Effects of Lateral Mass Screw Rod Fixation to the Stability of Cervical Spine after Laminectomy

There are many cases of injury in the cervical spine due to degenerative disorder, trauma or instability. This condition may produce pressure on the spinal cord or on the nerve coming from the spine. The aim of this study was, to analyze the stabilization of the cervical spine after undergoing laminectomy via computational simulation. For that purpose, a three-dimensional finite element (FE) model for the multilevel cervical spine segment (C1-C7) was developed using computed tomography (CT) data. There are various decompression techniques that can be applied to overcome the injury.

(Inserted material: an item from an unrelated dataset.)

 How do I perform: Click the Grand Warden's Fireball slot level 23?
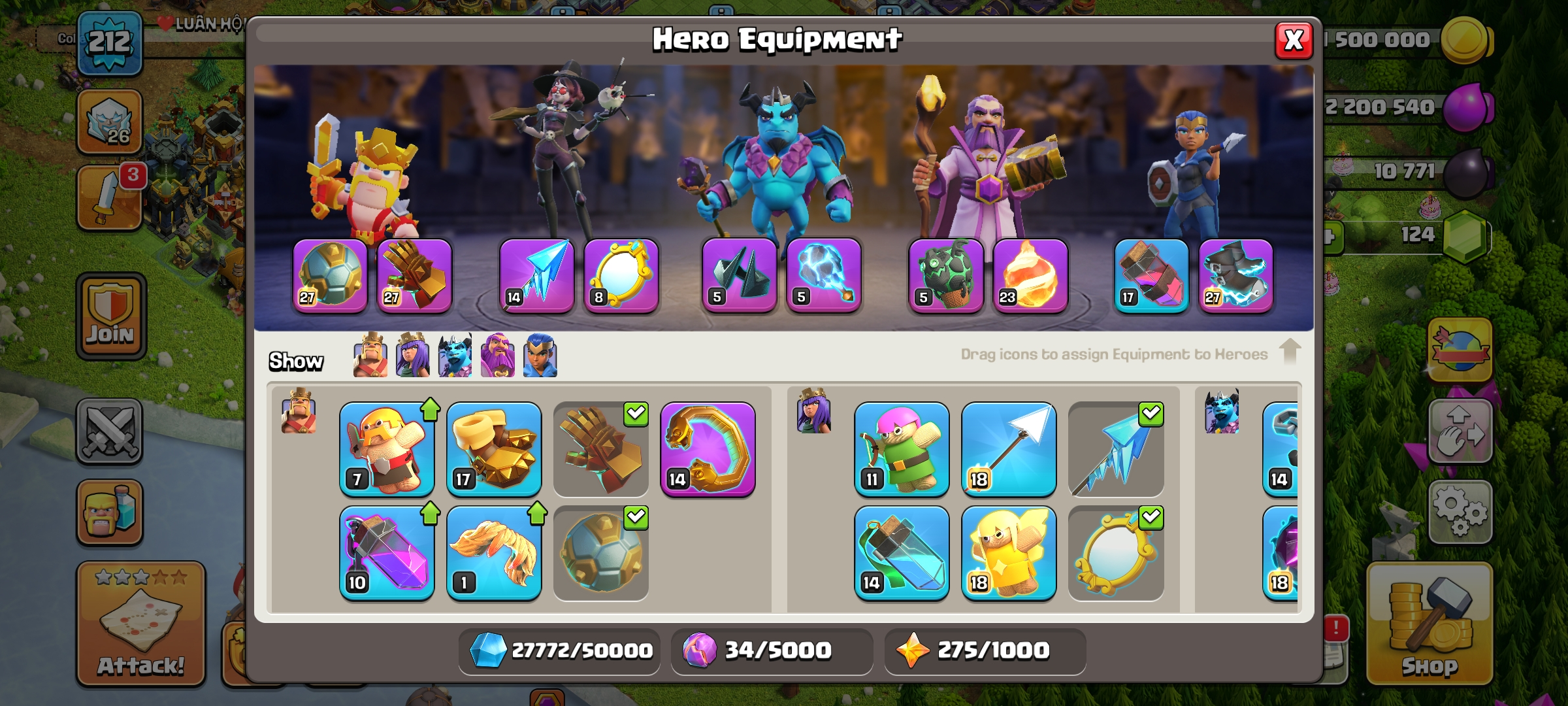(1030, 276)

Usually, decompression procedures will create an unstable spine. Therefore, in these situations, the spine is often surgically restabilized by using fusion and instrumentation. In this study, a lateral mass screw-rod fixation was created to stabilize the cervical spine after laminectomy. Material properties of the titanium alloy were assigned on the implants. The requirements moments and boundary conditions were applied on simulated implanted bone. Result showed that the bone without implant has a higher flexion and extension angle in comparison to the bone with implant under applied 1Nm moment. The bone without implant has maximum stress distribution at the vertebrae and ligaments. However, the bone with implant has maximum stress distribution at the screws and rods. Overall, the lateral mass screw-rod fixation provides stability to the cervical spine after undergoing laminectomy.